## OBJECTIVE
Copy the listing again from the line containing "This screenshot has height=1261, width=952." up to and including the last line of the listing, keeping the requests unchanged. Increase every coordinate in the answers by 98.

(Stored records)
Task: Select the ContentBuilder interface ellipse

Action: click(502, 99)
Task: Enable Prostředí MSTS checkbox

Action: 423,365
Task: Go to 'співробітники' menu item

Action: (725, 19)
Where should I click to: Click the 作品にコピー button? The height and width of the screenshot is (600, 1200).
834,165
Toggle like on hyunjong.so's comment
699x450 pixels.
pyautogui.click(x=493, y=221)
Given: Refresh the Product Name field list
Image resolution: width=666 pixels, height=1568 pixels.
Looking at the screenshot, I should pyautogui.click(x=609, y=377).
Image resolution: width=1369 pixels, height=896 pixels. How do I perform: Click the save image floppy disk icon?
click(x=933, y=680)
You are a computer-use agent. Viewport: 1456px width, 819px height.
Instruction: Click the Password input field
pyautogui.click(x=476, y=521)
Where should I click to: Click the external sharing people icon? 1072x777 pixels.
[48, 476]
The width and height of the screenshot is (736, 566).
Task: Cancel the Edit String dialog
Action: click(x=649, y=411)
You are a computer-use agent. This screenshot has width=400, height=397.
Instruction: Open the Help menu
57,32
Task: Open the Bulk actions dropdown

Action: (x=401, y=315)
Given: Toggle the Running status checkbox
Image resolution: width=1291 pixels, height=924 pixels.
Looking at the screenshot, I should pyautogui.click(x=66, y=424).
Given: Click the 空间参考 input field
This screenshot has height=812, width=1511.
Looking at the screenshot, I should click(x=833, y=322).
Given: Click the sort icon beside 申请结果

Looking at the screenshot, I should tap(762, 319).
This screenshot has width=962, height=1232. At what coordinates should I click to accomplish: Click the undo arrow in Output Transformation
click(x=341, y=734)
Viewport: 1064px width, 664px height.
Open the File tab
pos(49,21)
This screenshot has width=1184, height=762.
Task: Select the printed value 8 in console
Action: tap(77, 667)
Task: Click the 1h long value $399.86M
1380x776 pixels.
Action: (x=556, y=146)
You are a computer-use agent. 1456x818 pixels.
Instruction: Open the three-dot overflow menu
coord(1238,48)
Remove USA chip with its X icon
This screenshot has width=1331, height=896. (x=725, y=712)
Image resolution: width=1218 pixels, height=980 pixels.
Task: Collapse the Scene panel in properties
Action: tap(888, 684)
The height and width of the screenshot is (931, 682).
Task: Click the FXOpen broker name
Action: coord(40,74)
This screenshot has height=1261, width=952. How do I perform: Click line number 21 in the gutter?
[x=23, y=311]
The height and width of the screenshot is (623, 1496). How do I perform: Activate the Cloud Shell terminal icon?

## SOLUTION
This screenshot has height=1261, width=952. How do I perform: Click line number 21 in the gutter?
[x=121, y=409]
The height and width of the screenshot is (623, 1496). How do I perform: Activate the Cloud Shell terminal icon?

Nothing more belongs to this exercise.